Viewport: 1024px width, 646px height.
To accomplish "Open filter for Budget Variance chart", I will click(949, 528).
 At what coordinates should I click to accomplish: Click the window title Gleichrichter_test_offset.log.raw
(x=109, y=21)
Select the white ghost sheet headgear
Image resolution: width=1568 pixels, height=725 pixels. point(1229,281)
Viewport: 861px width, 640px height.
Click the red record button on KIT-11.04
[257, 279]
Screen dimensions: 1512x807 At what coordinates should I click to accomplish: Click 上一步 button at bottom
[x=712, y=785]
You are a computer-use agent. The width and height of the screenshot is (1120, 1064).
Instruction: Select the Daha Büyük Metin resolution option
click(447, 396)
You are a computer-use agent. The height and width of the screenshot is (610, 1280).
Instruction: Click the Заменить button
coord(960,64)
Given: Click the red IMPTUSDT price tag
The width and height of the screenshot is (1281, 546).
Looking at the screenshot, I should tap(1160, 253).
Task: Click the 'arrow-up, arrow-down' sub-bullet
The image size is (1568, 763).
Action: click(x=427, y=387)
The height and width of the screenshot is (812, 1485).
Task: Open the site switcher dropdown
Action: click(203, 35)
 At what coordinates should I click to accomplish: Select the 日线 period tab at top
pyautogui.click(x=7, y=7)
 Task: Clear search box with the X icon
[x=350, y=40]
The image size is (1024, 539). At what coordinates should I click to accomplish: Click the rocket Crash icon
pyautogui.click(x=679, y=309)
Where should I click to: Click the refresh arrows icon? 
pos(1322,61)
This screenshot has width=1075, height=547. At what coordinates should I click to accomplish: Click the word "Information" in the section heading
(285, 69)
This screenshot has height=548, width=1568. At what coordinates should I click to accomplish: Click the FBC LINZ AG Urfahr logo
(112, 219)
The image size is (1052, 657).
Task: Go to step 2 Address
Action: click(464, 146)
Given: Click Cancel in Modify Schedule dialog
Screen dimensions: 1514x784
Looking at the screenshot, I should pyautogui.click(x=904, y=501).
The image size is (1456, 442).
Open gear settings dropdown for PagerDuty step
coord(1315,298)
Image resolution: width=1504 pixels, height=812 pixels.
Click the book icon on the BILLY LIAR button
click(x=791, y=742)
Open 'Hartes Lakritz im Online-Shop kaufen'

[PROMPT]: Your task is to copy each line of the entries that includes the word "Given".

[PROBLEM SOLUTION]:
Given: Click the red IMPTUSDT price tag
Given: Click Cancel in Modify Schedule dialog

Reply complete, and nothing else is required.